"Social Q's" is Philip Galanes's advice column in the New York Times. Every Tuesday in Anti-Social Q's, I will answer the same questions as "Social Q's," with a greater regard for the sad state of the human condition.
This week Philip hands out advice on special events and dating. A son wants a song played at the most inappropriate moment, a woman is having a tough time meeting Mr. Right, and a woman wishes her friend had a more elaborate wedding.
Papa Wanted Temptations Played at His Funeral. Mom Says No.
My father died last week. I flew home to help my mom and sister make the funeral arrangements. Here’s the thing: A few times, over the years, my dad and I talked about playing the song “Papa Was a Rolling Stone” at his service. My mother said she never heard anything about it and is violently opposed to including a pop song in his religious ceremony. I don’t want to upset her more than she already is. My father died unexpectedly and pretty young. But I think it’s disrespectful of her not to honor his wishes. You?
Can you imagine attending an event like this and then having to listen to this song because some bonehead kid thought it would be cool? You're that bonehead kid.

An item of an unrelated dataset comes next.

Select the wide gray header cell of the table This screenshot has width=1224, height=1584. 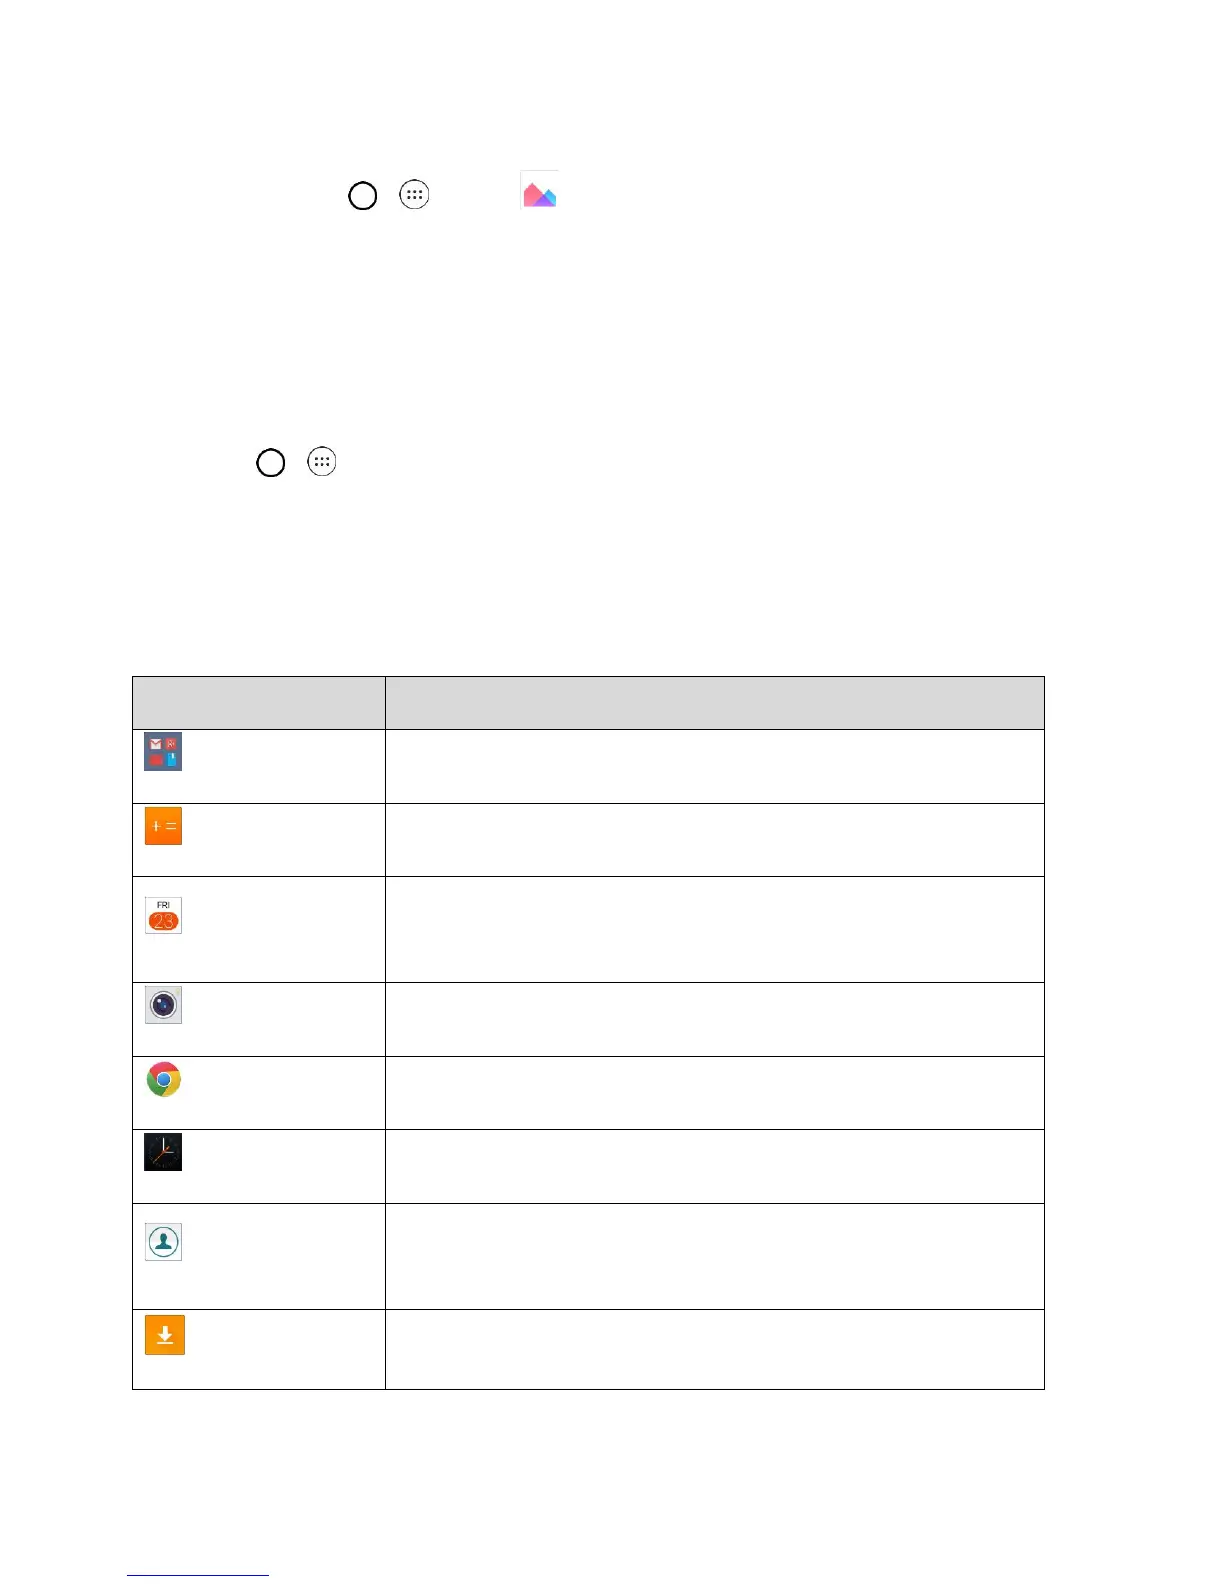click(715, 703)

I think I have to give up dating apps. If I am really looking forward to meeting a guy, I am inevitably disappointed. And if I’m not super-psyched beforehand, it just feels like a waste of time: a drink with a stranger I’ll never see again (and rarely do). My girlfriends seem to be having success, but I’m just getting frustrated. Any advice? (P.S.: I’m looking for dating, not just sex.)
Anonymous, New York
Finding guys off of "dating apps" is your first problem. Looking for them in this city is your second. Ditch the internet, and then ditch this town.
Slip Her a Glass Slipper
A friend was a bridesmaid in my wedding three years ago. She spent money on the shower, bachelorette party, dress and travel, which I knew was a stretch for her. But I hoped to return the favor when she got married. She just announced her wedding. It is for family only, and she doesn’t want any events or gifts. I am over-the-moon happy for her, though I am not invited. (She wants an intimate affair.) She told me she has a dress but no wedding shoes or accessories. I would like to send an extravagant gift card so she can splurge on some gorgeous shoes. I worry about seeming “tit for tat,” or making her feel bad for not inviting me, but I want to support her. Thoughts?
Kim, New York
Honor her wishes. Not everyone views life the same way you do.